WHAT YOU HAVE TO DO: Write out the stretch from the line containing "Select the Departure Lounge map pin" through the line containing "(x=231, y=30)", renaming "gear icon" to "cog icon" and changing nothing else. Omit the pictures.

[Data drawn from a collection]
= = = =
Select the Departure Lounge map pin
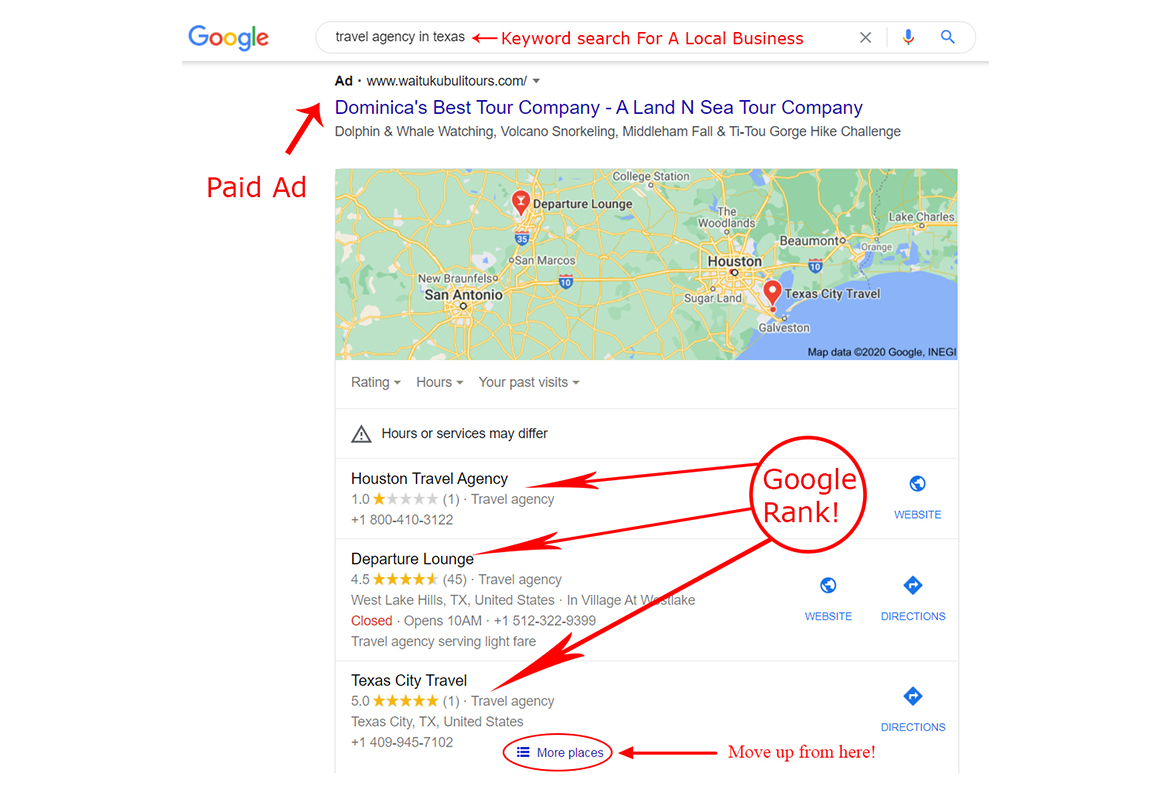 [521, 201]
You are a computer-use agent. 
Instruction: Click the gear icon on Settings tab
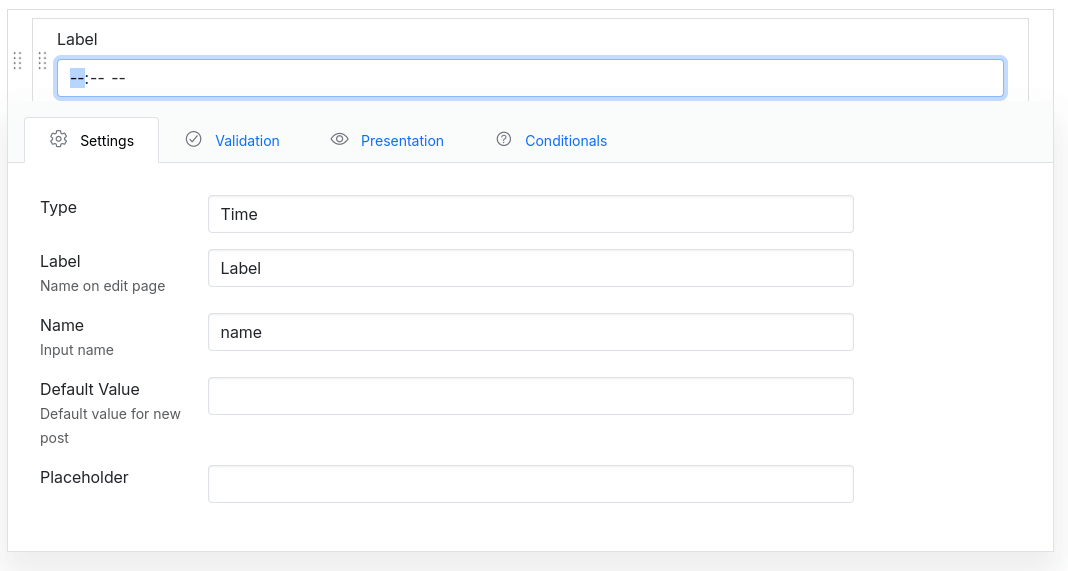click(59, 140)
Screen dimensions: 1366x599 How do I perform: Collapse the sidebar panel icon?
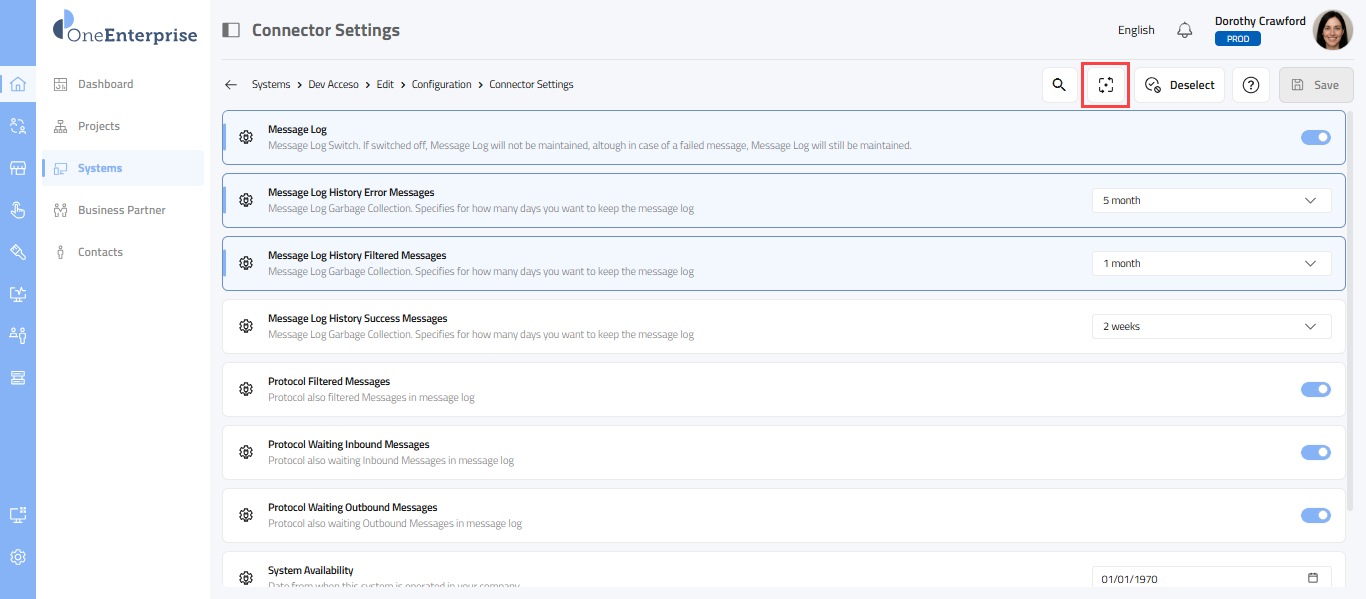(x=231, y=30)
= = = =
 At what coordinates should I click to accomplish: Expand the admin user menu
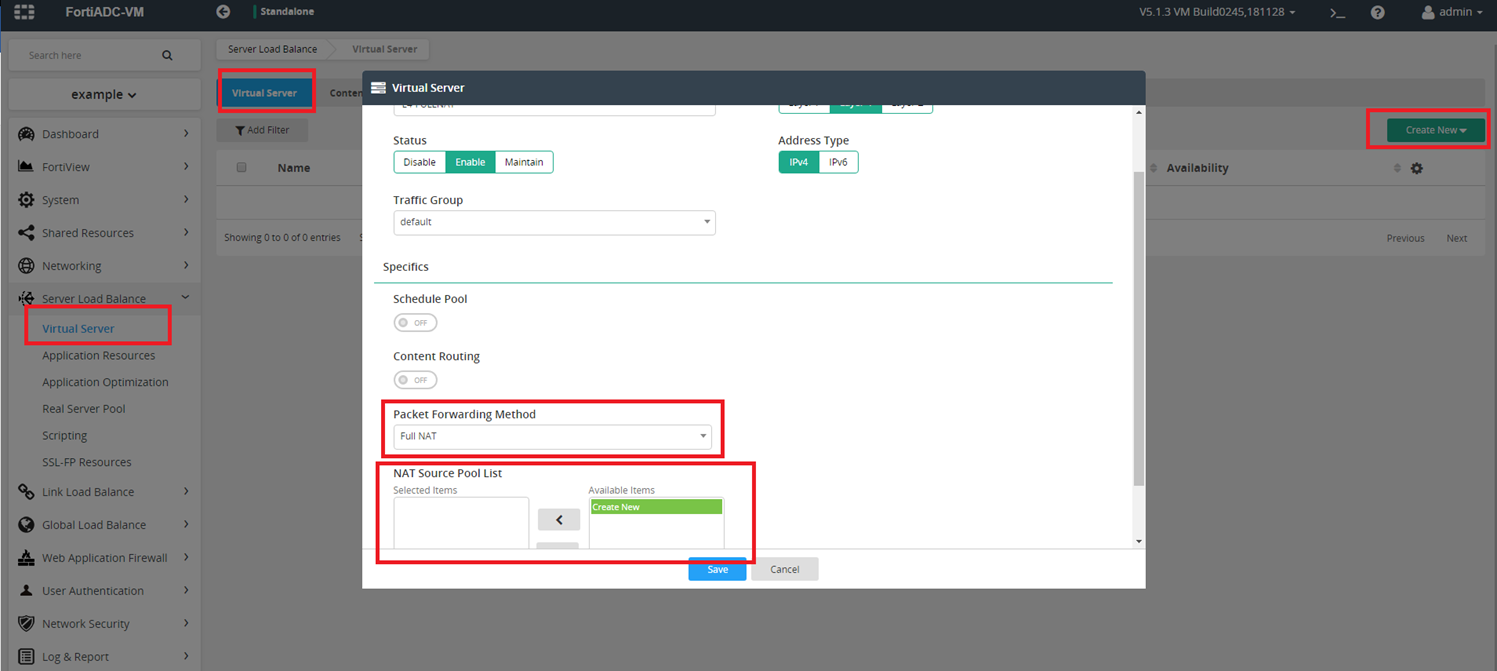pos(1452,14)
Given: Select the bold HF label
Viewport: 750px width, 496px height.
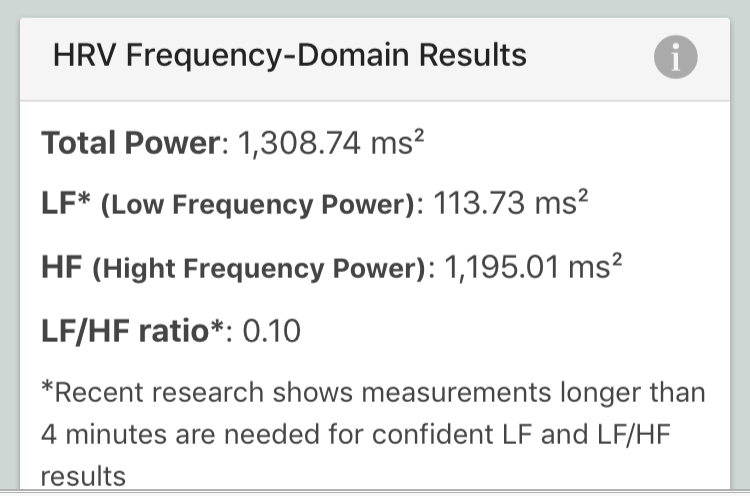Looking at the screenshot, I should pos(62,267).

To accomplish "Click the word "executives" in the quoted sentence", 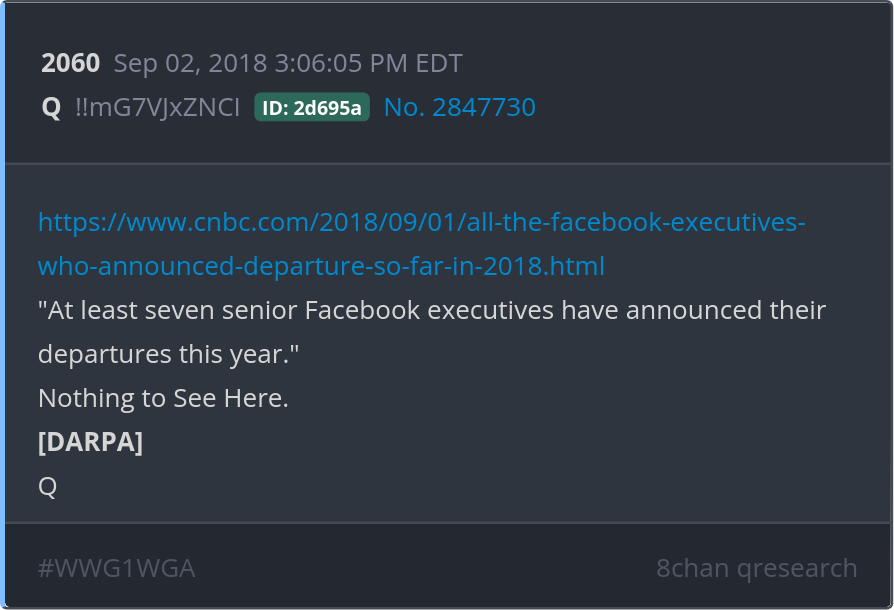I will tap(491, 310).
= = = =
SOLUTION FOR THIS EXERCISE:
Select the Departure Lounge map pin
 [521, 201]
You are a computer-use agent. 
Instruction: Click the cog icon on Settings tab
click(59, 140)
Screen dimensions: 1366x599 How do I perform: Collapse the sidebar panel icon?
(x=231, y=30)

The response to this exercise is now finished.